We found that, similarly to nanopore reads of DNA, ratcheting a peptide through the nanopore generated a distinct step-like pattern in the ion current (Fig. 1C). Durations of ion current steps varied from read to read, but the sequence of levels was highly reproducible (Fig. S2). The progression of ion current steps was accurately identified using custom software (Supplemental Text §2, Fig. S3) and further analysis was performed on the sequence of the median values of ion current for each step (Fig. 1D).

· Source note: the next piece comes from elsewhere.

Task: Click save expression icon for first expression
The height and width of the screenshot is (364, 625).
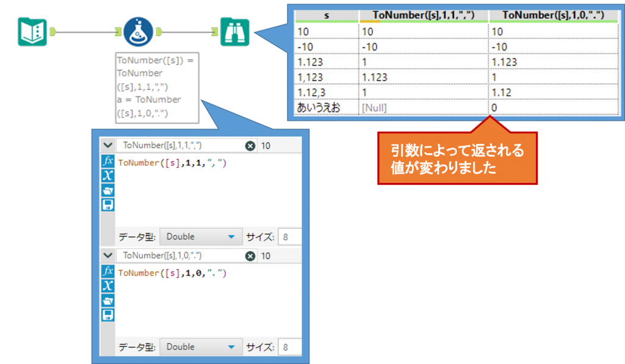Action: (x=108, y=205)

This sequence of ion current levels first closely tracked the sequence expected for the template strand of DNA, which can be predicted using a DNA-sequence-to-ion-current map developed previously(18, 19) (Supplemental Text §3). After the end of the DNA crossed to the cis side of MspA’s constriction, we continued to observe stepping over the linker (a length of ~2 nm, or six Hel308 steps), and subsequently over the peptide. The stepping of the peptide through the MspA constriction produced distinguishable ion current steps, much like those from DNA, but with a higher average ion current. While individual reads may contain a varying number of steps due to helicase backstepping and errors in step segmentation, we identified these features by cross-comparison of several independent reads, producing a “consensus” ion current sequence free of helicase mis-steps or step-segmentation errors (Supplemental Text §4). By counting the steps in these consensus sequence traces, we determined the parts of the traces that corresponded to the linker (the first six steps after the DNA) and the peptide (all steps thereafter) in the MspA constriction. We confirmed this analysis by altering the peptide sequence at a selected site and observing the location of the resulting change in the ion current stepping sequence, as discussed below. We restricted further analysis to reads containing both DNA and peptide sections (Supplemental Text §5, Fig. S4).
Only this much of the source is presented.